PROVIDED RECORDS below:

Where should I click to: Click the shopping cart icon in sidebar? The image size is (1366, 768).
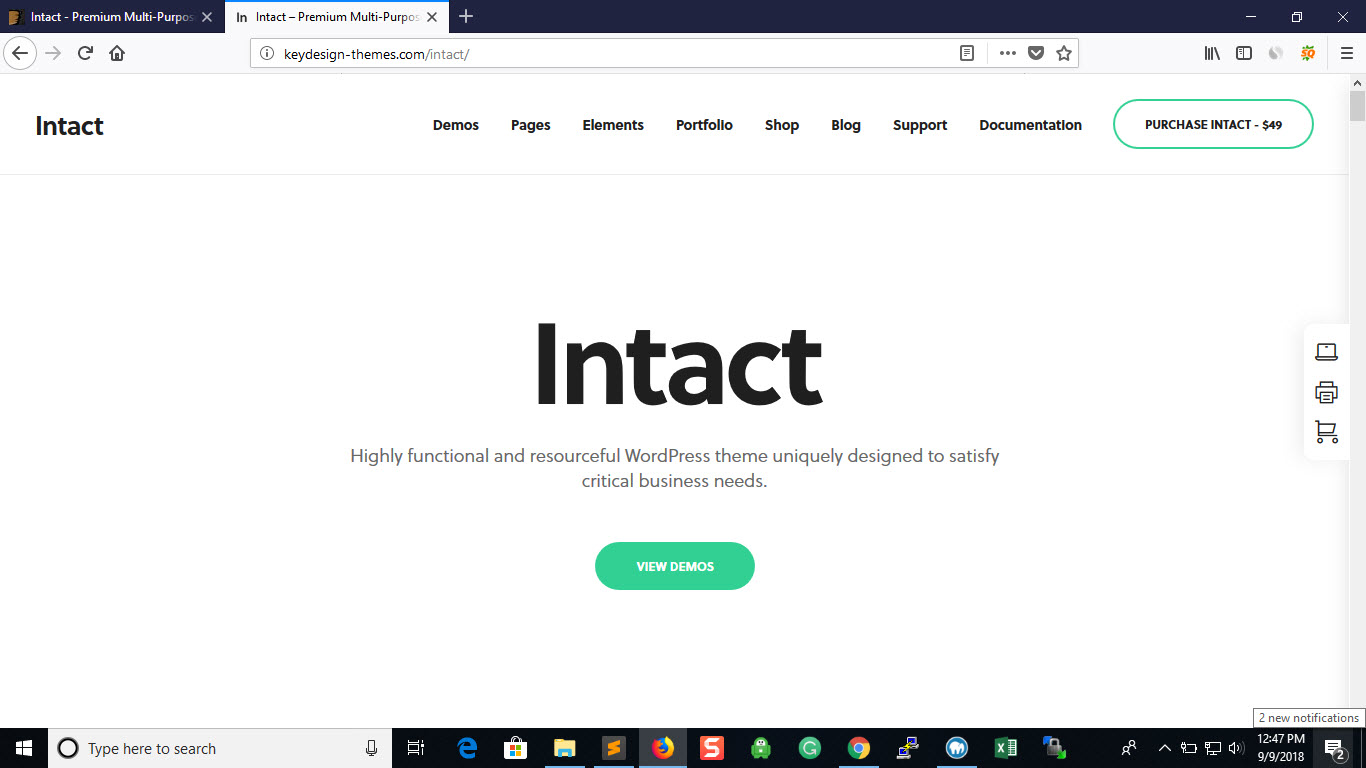(1326, 432)
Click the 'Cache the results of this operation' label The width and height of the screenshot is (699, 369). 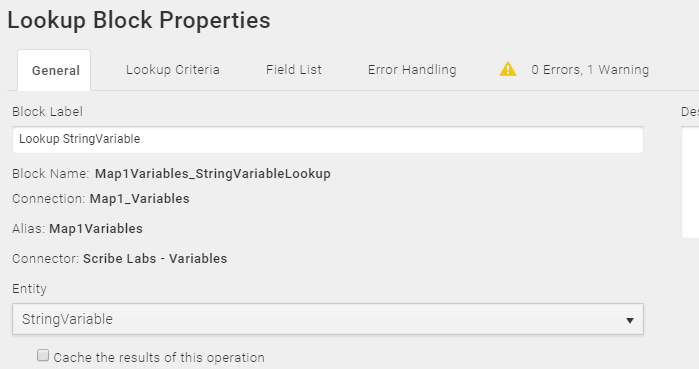159,357
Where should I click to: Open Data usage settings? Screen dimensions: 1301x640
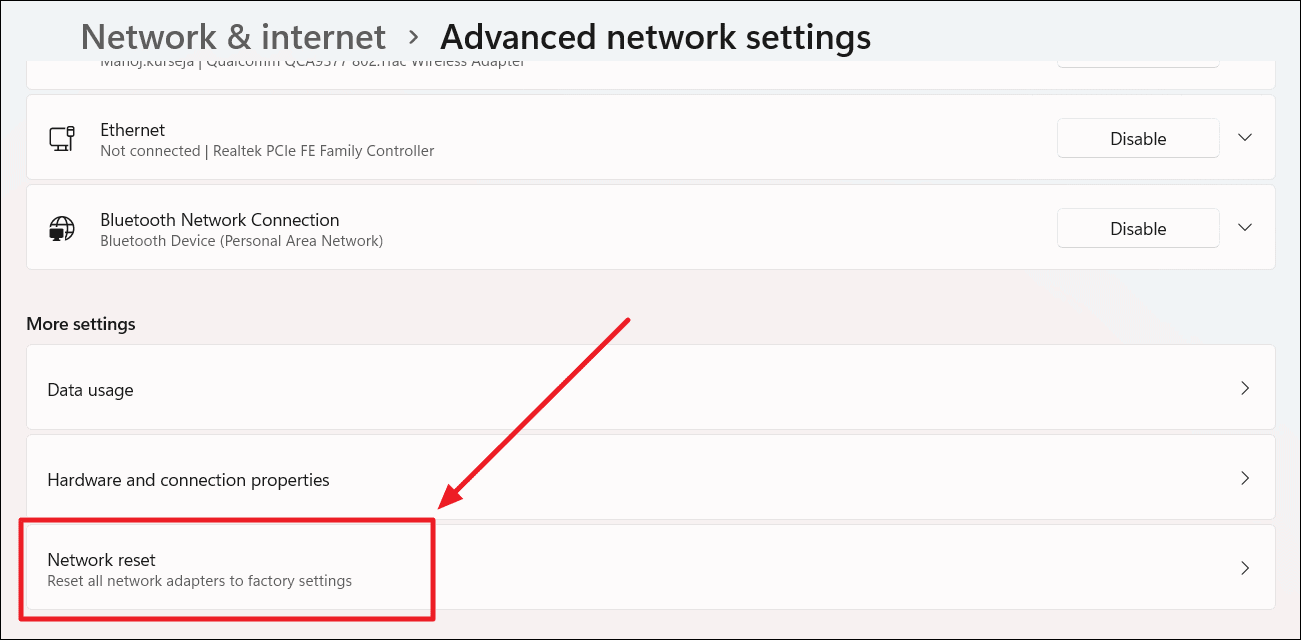click(400, 388)
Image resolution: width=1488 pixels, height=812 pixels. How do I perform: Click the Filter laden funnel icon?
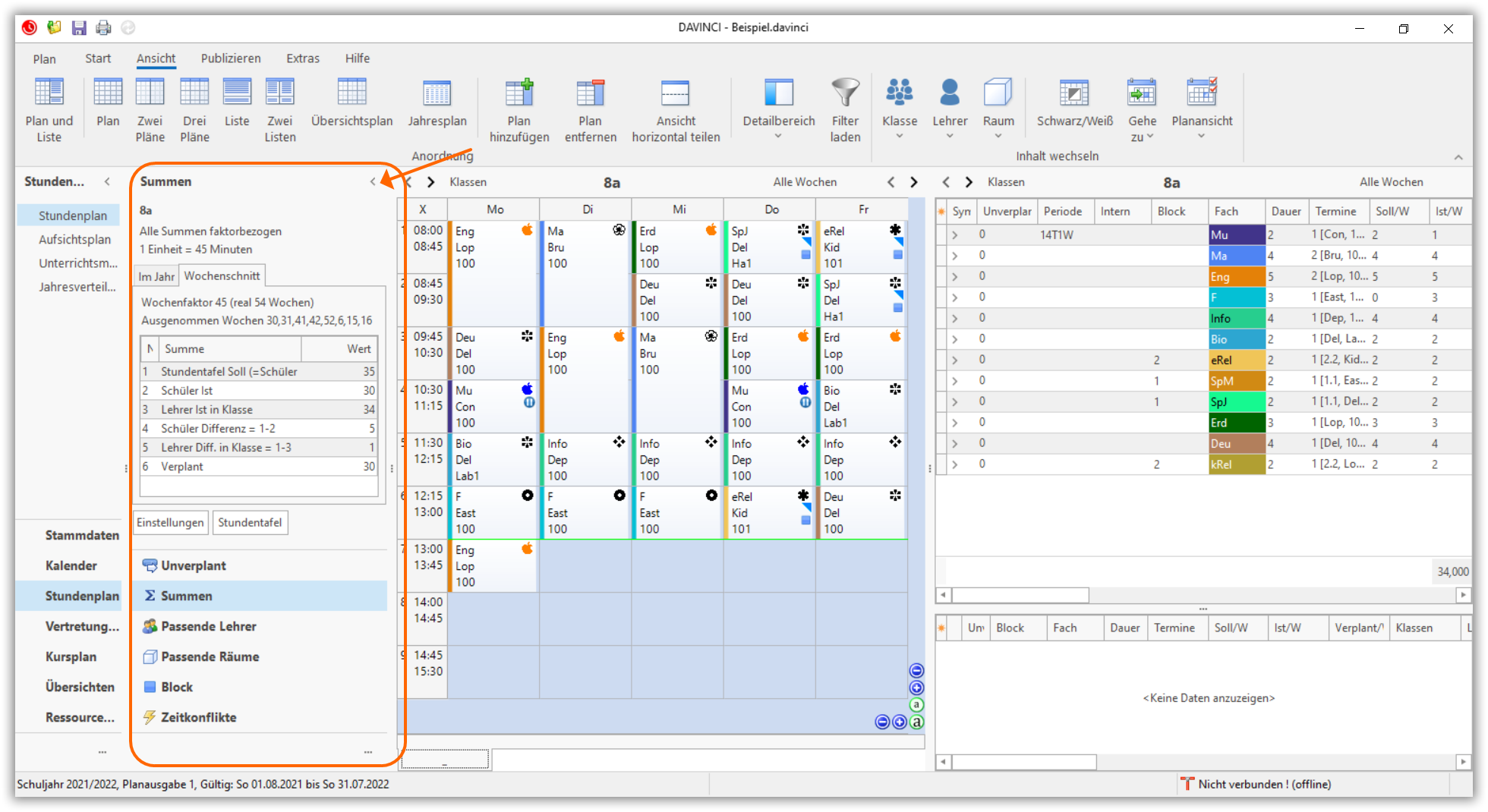[x=845, y=94]
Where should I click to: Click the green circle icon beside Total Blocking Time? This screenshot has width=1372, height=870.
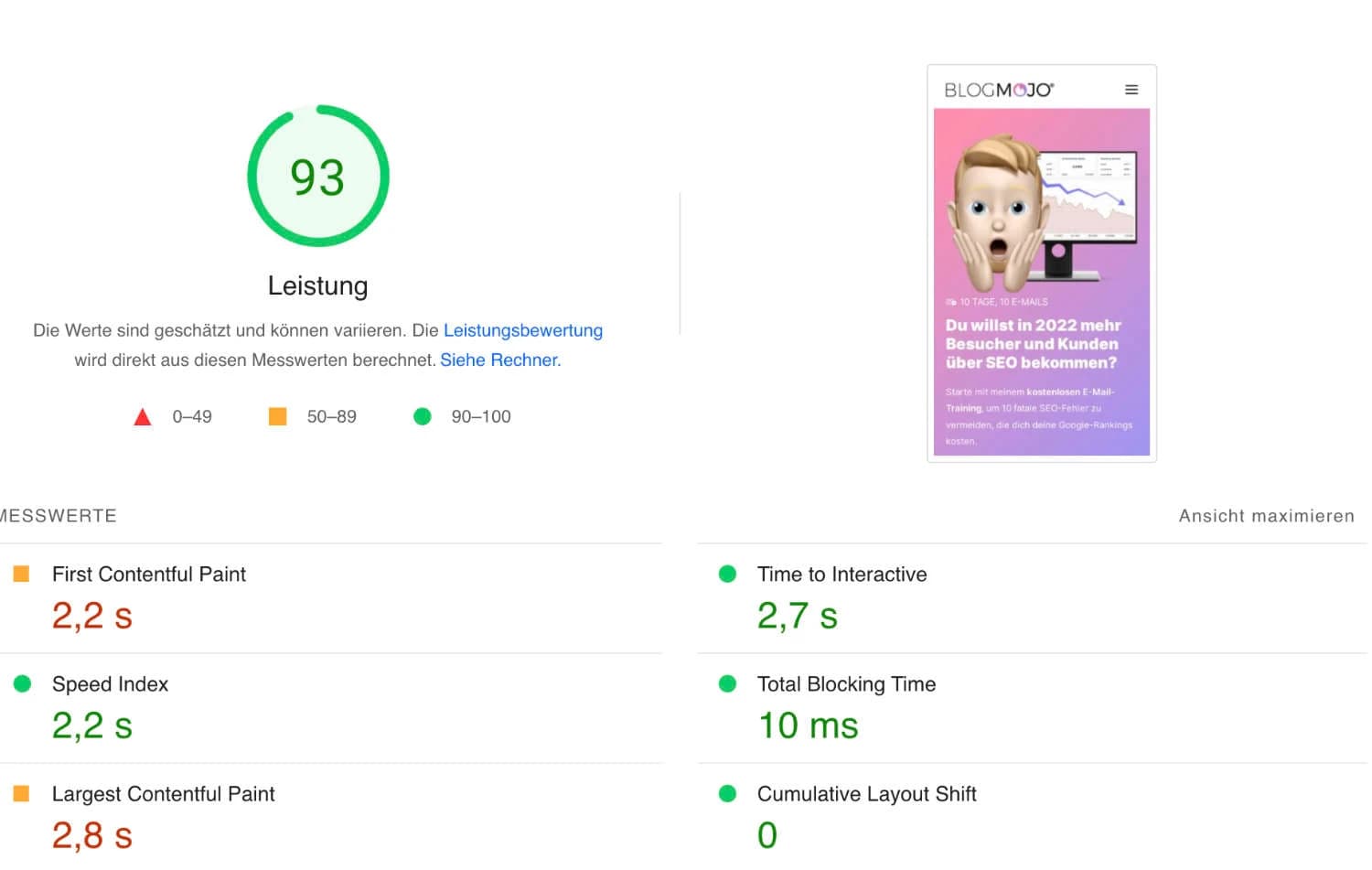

End of PROVIDED RECORDS.

== EXERCISE PROMPT ==
Starting at the line that contains "Image resolution: width=1488", please write out every line to the end of the entries, inclusive, copied exactly and with pictures omitted.

== ANSWER AREA ==
Image resolution: width=1488 pixels, height=812 pixels. How do I perform: Click the Filter laden funnel icon?
[x=845, y=94]
Where should I click to: Click the green circle icon beside Total Blocking Time? This screenshot has width=1372, height=870.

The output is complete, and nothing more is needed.